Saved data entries

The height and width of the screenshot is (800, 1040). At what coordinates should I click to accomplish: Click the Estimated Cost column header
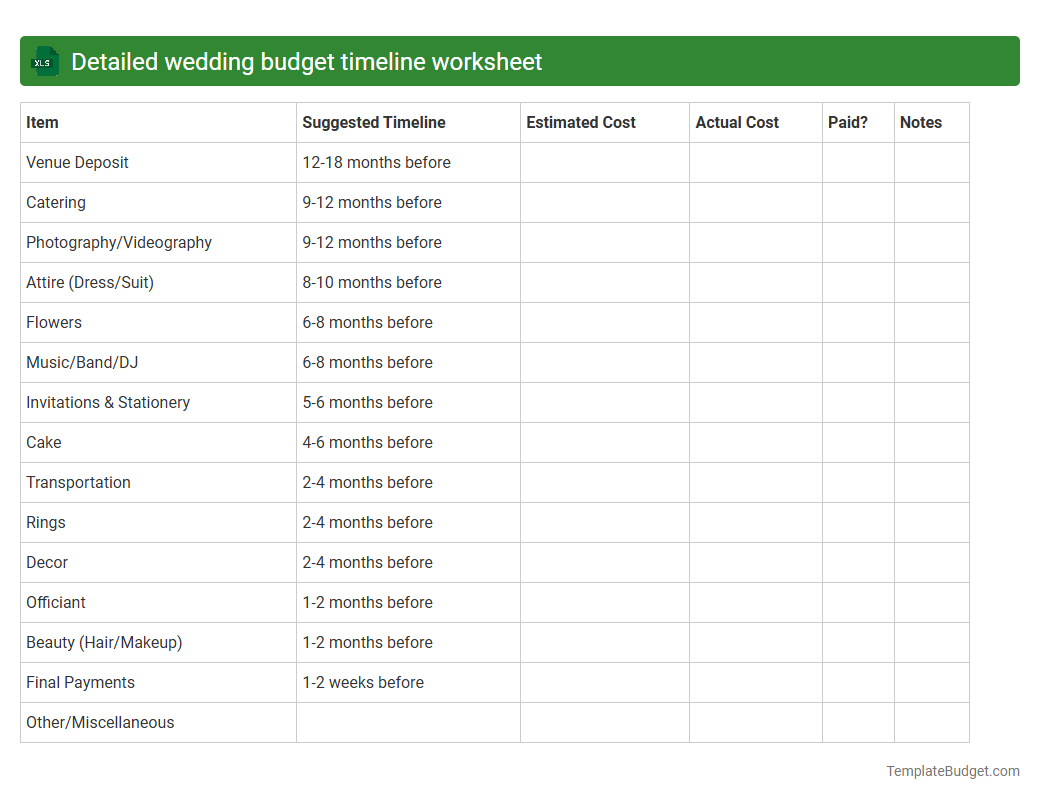click(x=580, y=122)
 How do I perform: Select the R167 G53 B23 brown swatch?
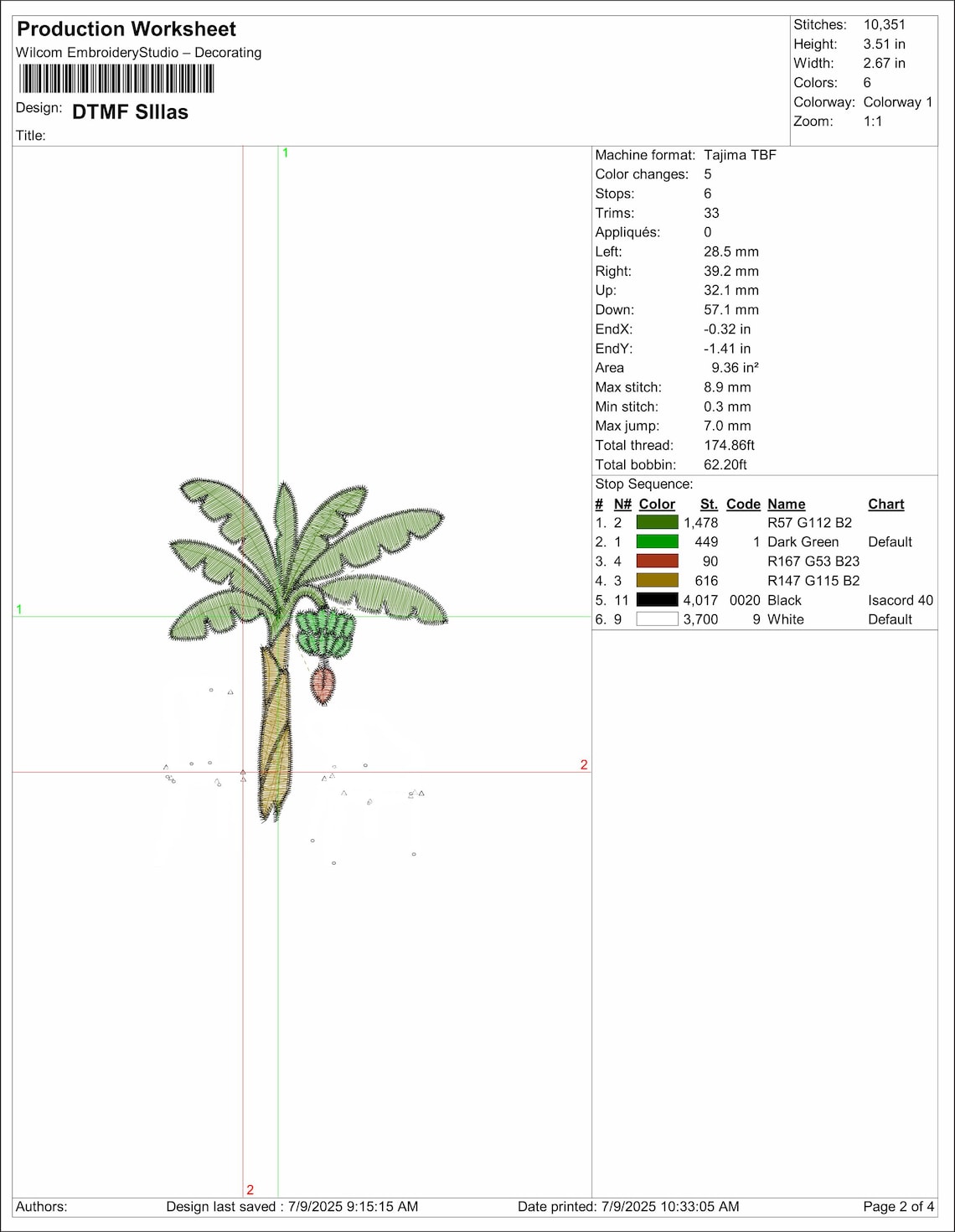point(656,562)
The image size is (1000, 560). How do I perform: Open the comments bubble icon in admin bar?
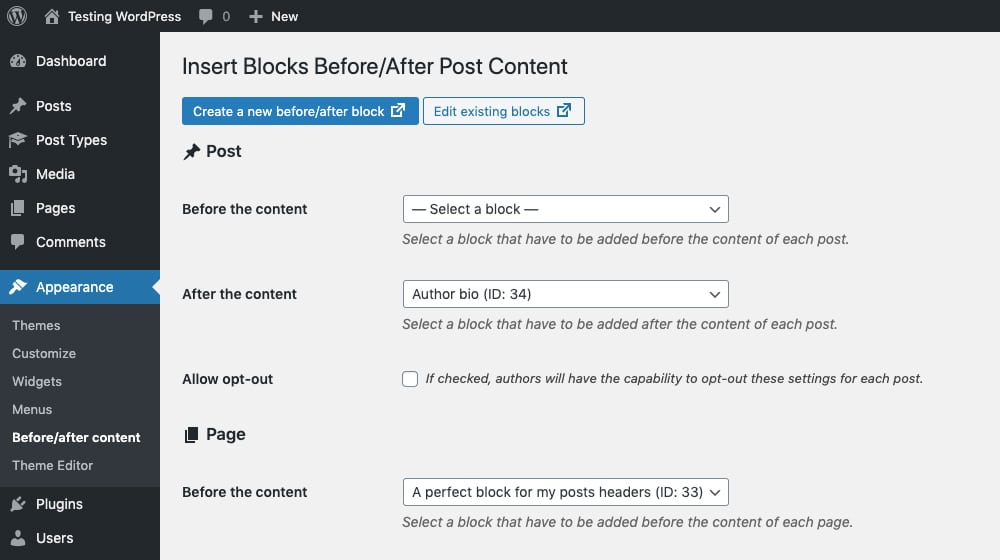[205, 16]
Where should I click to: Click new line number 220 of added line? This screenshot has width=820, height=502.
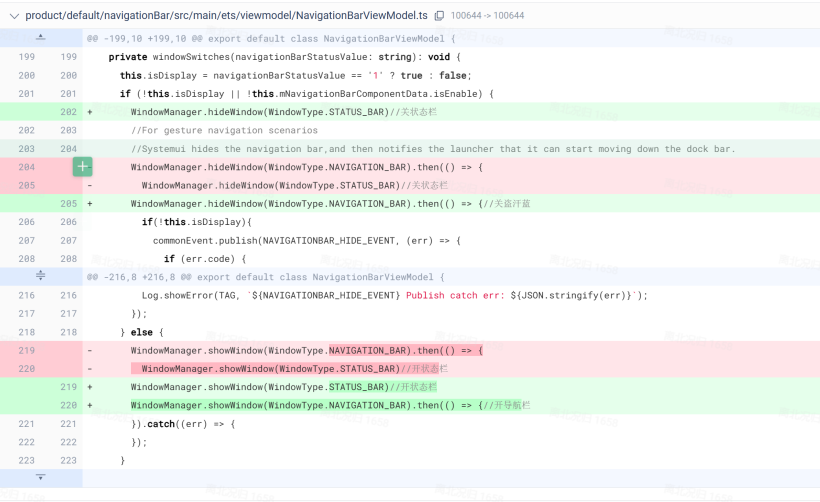pyautogui.click(x=68, y=405)
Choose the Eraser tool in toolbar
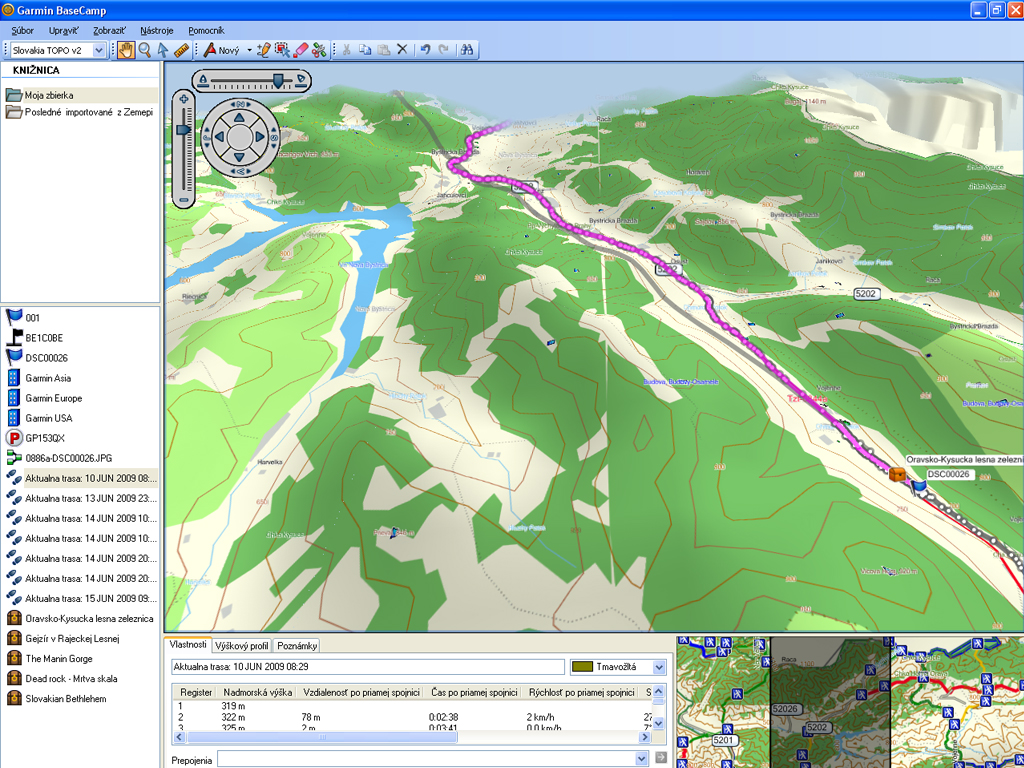 tap(300, 49)

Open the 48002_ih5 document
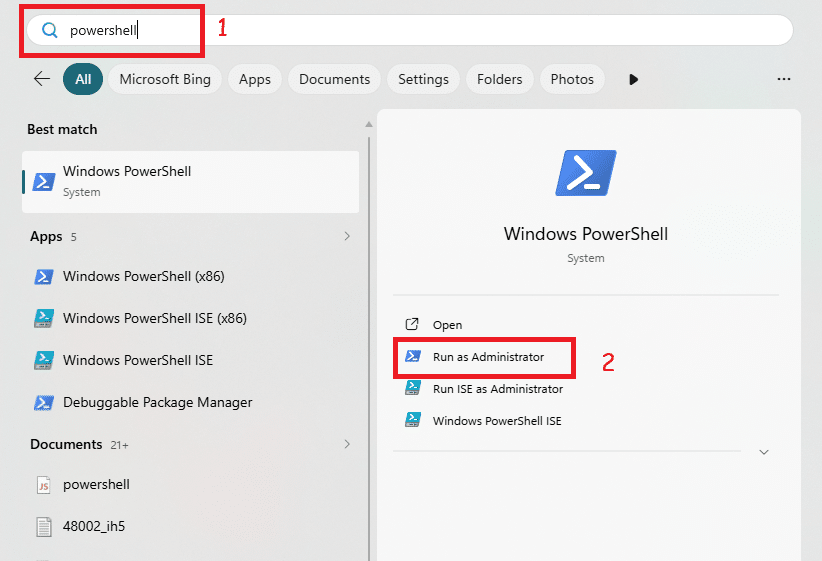96,526
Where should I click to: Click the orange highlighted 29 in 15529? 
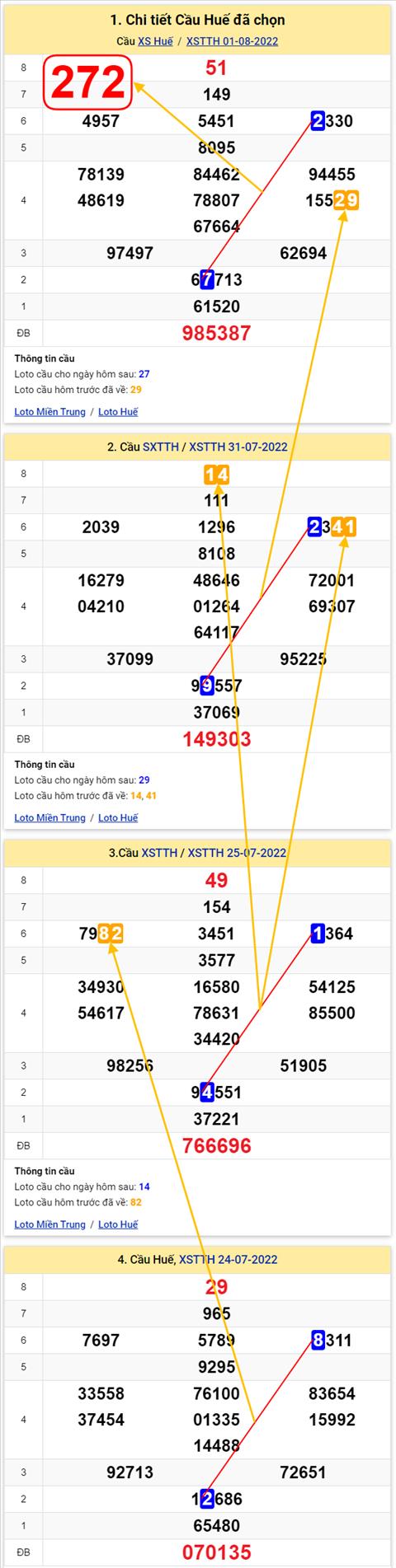click(346, 200)
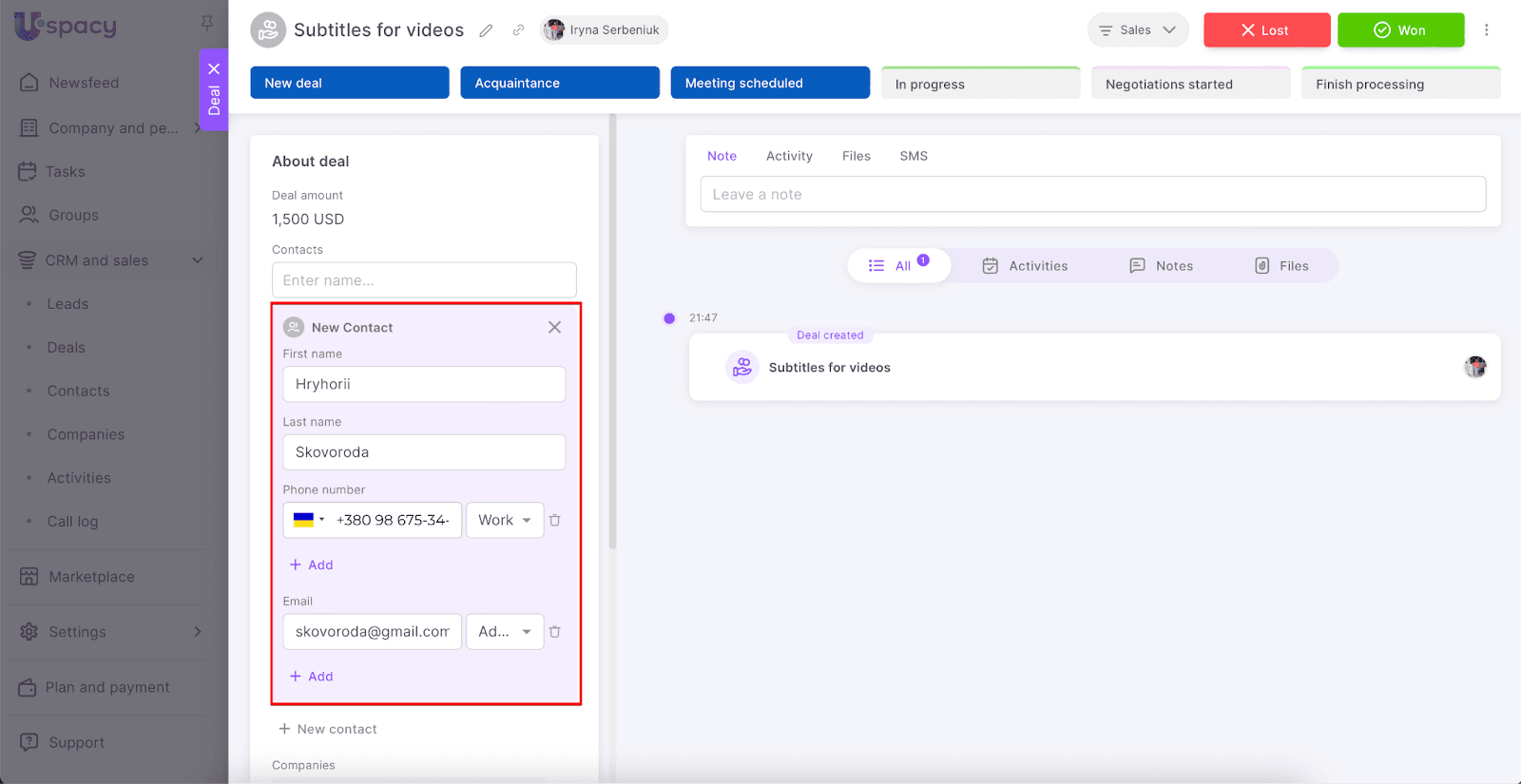Switch to the Activity tab
The width and height of the screenshot is (1521, 784).
789,156
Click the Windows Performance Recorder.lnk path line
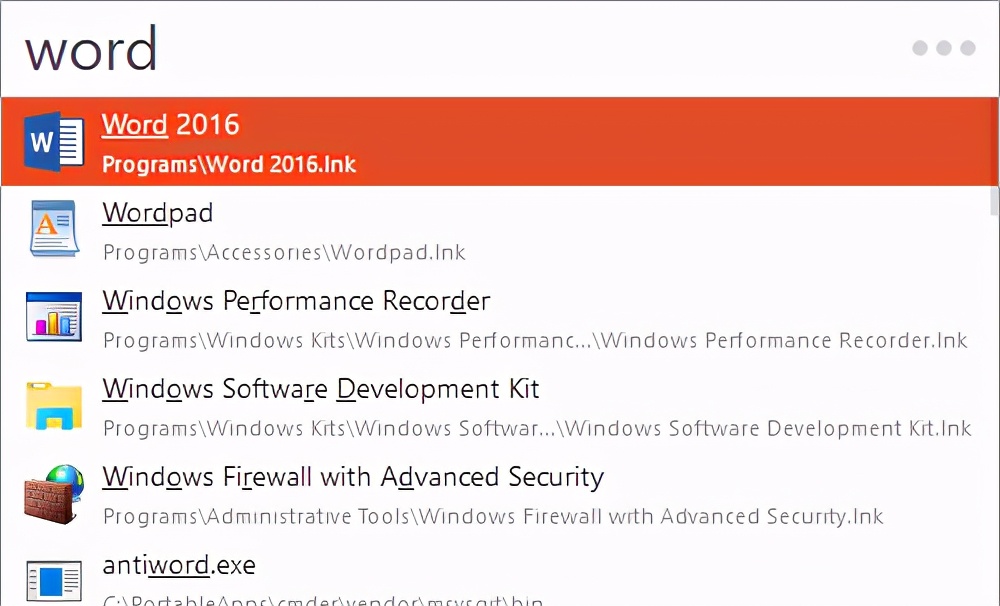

EXERCISE OBJECTIVE: Working from the line containing "The image size" to the last line of the data, retype every line exactly, both ends included, and leave out all pictures.

YOUR RESPONSE:
The image size is (1000, 560). How do I perform: Open the comments bubble icon in admin bar?
[205, 16]
Where should I click to: Click new line number 220 of added line? This screenshot has width=820, height=502.
pyautogui.click(x=68, y=405)
Choose the Eraser tool in toolbar
 tap(300, 49)

Open the 48002_ih5 document
96,526
Where should I click to: Click the orange highlighted 29 in 15529? 
click(346, 200)
Switch to the Activity tab
The width and height of the screenshot is (1521, 784).
789,156
Click the Windows Performance Recorder.lnk path line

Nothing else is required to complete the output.